S.Korea's youth unemployment rate posts 11.8 pct in March
Xinhua, April 15, 2016 Adjust font size:
Unemployment rate among South Korean youths posted 11.8 percent in March, hitting a higher rate than any figures tallied in the month when college graduates rushed to seek a job, a government report showed Friday.
Youth jobless rate for those under 30 was 11.8 percent in March, up 1.1 percentage points from a year earlier, according to Statistics Korea. It almost tripled the overall unemployment rate of 4.3 percent in the month.
The youth unemployment rate in March improved compared with an all-time high of 12.5 percent tallied in February, but it was higher than any figures recorded in March in the past.
Relatively higher youth jobless rates in February and March came as college graduates rushed to find a job in those months and civil service exams were held.

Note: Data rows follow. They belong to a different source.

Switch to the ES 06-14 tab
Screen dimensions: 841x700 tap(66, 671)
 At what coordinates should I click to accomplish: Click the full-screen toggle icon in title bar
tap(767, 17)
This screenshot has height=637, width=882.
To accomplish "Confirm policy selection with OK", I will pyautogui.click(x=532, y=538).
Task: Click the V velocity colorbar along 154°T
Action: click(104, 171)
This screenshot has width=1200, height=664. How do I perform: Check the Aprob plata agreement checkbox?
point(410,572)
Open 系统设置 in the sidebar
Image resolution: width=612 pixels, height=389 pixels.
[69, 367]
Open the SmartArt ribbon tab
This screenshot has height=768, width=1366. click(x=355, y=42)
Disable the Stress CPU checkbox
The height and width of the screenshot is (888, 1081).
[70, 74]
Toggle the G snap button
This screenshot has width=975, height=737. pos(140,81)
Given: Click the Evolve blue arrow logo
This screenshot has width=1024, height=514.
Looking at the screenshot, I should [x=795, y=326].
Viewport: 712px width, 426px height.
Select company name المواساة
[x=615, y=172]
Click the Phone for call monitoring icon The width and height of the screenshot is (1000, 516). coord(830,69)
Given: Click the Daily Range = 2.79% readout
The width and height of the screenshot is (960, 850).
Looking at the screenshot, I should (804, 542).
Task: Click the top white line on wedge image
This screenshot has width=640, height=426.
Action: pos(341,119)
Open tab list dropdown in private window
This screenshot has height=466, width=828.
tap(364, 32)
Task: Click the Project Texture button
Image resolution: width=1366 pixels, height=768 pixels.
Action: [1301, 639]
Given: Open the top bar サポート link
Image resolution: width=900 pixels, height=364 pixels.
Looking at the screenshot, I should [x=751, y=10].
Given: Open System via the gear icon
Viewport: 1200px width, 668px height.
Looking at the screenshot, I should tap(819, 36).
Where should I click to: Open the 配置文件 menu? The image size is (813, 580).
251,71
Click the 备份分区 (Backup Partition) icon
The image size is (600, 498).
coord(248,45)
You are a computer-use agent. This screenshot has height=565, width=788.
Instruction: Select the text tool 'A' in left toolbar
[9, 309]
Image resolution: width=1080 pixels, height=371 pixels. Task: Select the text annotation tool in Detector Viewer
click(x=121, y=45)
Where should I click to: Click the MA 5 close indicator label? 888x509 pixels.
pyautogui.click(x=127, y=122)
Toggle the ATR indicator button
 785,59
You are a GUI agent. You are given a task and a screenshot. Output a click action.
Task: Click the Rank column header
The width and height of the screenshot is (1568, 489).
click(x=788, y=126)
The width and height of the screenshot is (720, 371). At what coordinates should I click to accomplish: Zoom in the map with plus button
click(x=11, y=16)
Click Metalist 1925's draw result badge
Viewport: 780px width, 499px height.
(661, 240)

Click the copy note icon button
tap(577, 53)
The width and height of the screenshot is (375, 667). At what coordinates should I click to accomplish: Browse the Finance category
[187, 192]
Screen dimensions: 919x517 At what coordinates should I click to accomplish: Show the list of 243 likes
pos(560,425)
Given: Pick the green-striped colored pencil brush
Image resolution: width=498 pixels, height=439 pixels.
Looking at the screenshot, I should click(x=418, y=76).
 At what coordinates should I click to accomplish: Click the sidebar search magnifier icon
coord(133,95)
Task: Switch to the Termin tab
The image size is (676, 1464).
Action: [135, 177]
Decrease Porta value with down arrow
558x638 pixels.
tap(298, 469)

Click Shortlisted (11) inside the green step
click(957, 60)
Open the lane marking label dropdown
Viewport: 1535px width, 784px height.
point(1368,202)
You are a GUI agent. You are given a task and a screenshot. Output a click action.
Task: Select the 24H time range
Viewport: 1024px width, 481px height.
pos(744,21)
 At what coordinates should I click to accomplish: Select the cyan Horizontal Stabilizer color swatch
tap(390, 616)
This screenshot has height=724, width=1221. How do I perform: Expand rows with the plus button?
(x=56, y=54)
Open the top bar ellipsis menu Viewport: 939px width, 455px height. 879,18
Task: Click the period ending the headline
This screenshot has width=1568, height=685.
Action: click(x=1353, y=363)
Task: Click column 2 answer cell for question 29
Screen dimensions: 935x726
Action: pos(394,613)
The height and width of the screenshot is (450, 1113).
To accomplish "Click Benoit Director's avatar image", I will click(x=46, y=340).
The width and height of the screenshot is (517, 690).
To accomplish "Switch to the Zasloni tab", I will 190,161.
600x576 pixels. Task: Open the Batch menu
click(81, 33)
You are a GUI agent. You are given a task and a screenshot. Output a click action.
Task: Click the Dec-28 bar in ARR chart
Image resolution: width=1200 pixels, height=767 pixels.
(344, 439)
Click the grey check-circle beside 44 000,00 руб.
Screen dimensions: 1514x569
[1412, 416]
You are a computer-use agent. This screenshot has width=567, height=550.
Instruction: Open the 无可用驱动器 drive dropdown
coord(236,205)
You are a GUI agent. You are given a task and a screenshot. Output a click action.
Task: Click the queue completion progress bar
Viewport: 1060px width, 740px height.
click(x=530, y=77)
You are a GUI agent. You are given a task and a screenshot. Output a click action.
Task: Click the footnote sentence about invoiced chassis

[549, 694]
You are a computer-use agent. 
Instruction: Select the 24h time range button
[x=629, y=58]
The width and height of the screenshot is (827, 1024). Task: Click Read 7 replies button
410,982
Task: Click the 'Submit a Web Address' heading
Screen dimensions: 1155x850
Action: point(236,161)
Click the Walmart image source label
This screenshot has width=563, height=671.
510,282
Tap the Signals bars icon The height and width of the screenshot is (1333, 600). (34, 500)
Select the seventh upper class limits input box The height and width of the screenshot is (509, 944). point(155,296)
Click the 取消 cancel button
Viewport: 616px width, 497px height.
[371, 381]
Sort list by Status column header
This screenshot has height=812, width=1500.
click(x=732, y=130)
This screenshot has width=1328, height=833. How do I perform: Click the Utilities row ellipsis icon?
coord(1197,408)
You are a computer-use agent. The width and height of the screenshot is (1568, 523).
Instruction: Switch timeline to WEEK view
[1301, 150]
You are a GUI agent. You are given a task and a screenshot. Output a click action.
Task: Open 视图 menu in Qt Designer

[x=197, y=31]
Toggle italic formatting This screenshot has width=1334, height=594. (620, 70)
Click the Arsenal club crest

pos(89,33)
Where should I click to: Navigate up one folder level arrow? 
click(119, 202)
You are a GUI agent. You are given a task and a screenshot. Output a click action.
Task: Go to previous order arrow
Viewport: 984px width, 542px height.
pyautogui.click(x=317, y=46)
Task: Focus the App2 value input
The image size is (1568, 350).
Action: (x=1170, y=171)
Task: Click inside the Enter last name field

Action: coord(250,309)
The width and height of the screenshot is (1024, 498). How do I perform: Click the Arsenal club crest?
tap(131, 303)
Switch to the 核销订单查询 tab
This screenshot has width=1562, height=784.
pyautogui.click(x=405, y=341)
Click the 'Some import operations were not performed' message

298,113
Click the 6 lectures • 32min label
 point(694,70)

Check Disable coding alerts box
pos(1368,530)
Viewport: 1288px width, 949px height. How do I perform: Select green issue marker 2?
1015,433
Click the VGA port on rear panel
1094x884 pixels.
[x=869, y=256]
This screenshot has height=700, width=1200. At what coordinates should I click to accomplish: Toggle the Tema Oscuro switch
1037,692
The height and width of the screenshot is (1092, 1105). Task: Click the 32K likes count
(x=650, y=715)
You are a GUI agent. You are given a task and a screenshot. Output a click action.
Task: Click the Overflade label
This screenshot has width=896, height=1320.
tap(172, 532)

An official unemployment rate gauges the percentage of those unemployed who actively sought jobs in the past four weeks to the sum of those employed and unemployed. The more youths enter the labor market, the higher the unemployment rate gets.
The employment rate among youths was 41.0 percent in March, up 1.0 percentage point from a year earlier. It indicated an increase in job creation for youths despite the higher unemployment rate caused by a rise in the number of those who rush to the labor market.
The hiring rate gauges the percentage of working people to the working-age population, or those above 15. It is used as an alternative to jobless rate, and the government sets a target at 70 percent in the long term.
The so-called sentiment jobless rate, which the statistical agency began to unveil in November 2014, was 11.7 percent last month.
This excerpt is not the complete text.